At NFPC, he oversaw practical improvements- double-deck trailers that increased capacity, automated loading systems that reduced manual handling and improved turnaround times. These were not flashy innovations. They were smart, practical solutions to real operational problems. At Abdulrehman AlGosaibi GTC, Abdul Mannan continues to build this culture. He encourages his teams to review and improve their Standard Operating Procedures regularly. Abdul Mannan drives the adoption of tools like Power BI and Oracle Cloud, and he always pairs technology rollouts with proper training, because a tool that people do not understand is a tool that does not work.

Technology as a Tool, Not a Trophy

Abdul Mannan has led several major technology implementations across his career- warehouse management systems, transport platforms, analytics dashboards, and safety monitoring tools. And through all of them, his position has stayed the same: technology should serve the operation, not the other way around.

He has seen what happens when organisations implement systems without preparing their people to use them. The technology becomes a cost, not an asset. So, he does things differently. Before any system goes live, his teams go through structured training. After go-live, the support continues. Performance incentives are tied to outcomes; not to whether someone logged into a platform. “Technology is only effective when it is understood and used correctly by the team,” Abdul Mannan says. His results show that this approach works.

Growing the Next Generation

Abdul Mannan thinks about leadership in terms of legacy- not just what he is building today, but what he is leaving behind. He takes mentorship seriously and puts real effort into identifying people within his teams who have the potential to step up. When Abdul Mannan finds them, he does not just give them encouragement. He gives them responsibility.

Abdul Mannan involves high-potential team members in budgeting processes and contract negotiations. He gives them ownership of KPIs. He provides feedback that is honest, specific, and constructive. “Leadership is not about control,” he says. “It is about creating capability within the organisation.” Abdul Mannan is actively building the next layer of leadership around him, not because he has to, but because he believes it is the right thing to do.

- - - -

▸ WORK ITEM: Quote the passage of the Abdul Mannan profile starting with "Technology as a" and going on through "other way around.".

▸ Saved entries:

- - - -

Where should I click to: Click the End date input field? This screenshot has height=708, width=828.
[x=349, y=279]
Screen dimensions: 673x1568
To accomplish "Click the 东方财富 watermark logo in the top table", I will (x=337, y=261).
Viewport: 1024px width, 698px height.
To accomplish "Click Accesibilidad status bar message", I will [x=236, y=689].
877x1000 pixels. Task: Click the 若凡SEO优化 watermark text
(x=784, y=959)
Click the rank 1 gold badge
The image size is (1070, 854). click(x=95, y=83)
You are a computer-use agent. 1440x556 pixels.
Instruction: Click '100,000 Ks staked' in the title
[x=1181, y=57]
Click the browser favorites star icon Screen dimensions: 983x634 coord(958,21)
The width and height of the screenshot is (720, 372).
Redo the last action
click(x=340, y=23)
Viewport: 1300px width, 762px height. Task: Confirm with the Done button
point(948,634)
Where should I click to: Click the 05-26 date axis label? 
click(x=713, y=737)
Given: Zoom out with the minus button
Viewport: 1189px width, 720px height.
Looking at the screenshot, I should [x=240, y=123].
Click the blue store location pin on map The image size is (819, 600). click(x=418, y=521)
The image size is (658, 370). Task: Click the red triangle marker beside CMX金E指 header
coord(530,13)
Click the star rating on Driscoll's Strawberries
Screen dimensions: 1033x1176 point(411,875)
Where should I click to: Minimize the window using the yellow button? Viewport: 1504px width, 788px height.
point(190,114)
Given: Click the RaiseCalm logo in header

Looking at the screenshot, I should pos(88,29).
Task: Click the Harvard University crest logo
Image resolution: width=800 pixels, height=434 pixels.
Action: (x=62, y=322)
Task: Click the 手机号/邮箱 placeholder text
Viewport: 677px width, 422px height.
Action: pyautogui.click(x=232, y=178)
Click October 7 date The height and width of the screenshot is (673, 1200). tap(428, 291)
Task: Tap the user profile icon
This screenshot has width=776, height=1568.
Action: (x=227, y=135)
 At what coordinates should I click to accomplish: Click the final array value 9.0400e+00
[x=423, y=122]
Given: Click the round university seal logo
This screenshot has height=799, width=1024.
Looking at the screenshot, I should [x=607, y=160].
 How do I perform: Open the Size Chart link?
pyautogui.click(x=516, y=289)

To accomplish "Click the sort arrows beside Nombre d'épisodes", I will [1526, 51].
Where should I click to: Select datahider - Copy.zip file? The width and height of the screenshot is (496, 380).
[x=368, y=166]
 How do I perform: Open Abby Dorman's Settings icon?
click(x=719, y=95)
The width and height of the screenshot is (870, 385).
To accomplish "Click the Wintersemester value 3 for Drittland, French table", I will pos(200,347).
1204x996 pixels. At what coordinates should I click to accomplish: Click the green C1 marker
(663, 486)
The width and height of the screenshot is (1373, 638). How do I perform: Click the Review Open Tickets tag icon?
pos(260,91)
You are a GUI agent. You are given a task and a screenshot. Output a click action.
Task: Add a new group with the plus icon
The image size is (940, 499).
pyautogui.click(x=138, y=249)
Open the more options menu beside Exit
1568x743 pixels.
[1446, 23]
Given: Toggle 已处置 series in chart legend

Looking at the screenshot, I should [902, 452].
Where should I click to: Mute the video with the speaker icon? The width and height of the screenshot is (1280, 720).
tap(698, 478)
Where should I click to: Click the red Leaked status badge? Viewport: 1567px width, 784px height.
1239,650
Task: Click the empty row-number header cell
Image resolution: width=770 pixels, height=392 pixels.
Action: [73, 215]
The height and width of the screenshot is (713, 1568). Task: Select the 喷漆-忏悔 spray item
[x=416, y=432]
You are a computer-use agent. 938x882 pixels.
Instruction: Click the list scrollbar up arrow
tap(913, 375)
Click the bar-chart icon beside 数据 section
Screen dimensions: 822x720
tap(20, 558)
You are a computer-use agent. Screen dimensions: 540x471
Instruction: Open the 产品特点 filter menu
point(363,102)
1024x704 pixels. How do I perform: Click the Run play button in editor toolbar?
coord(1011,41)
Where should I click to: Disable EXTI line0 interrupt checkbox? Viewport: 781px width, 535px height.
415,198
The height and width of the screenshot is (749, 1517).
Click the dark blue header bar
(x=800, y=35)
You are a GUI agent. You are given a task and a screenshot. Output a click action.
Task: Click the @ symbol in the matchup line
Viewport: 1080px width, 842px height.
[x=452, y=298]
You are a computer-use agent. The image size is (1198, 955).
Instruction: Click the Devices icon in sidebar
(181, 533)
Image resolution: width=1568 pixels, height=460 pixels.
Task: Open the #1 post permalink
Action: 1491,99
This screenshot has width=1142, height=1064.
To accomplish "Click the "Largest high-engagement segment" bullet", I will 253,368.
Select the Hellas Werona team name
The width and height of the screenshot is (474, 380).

- - - -

▸ ANSWER SPACE:
Technology as a Tool, Not a Trophy

Abdul Mannan has led several major technology implementations across his career- warehouse management systems, transport platforms, analytics dashboards, and safety monitoring tools. And through all of them, his position has stayed the same: technology should serve the operation, not the other way around.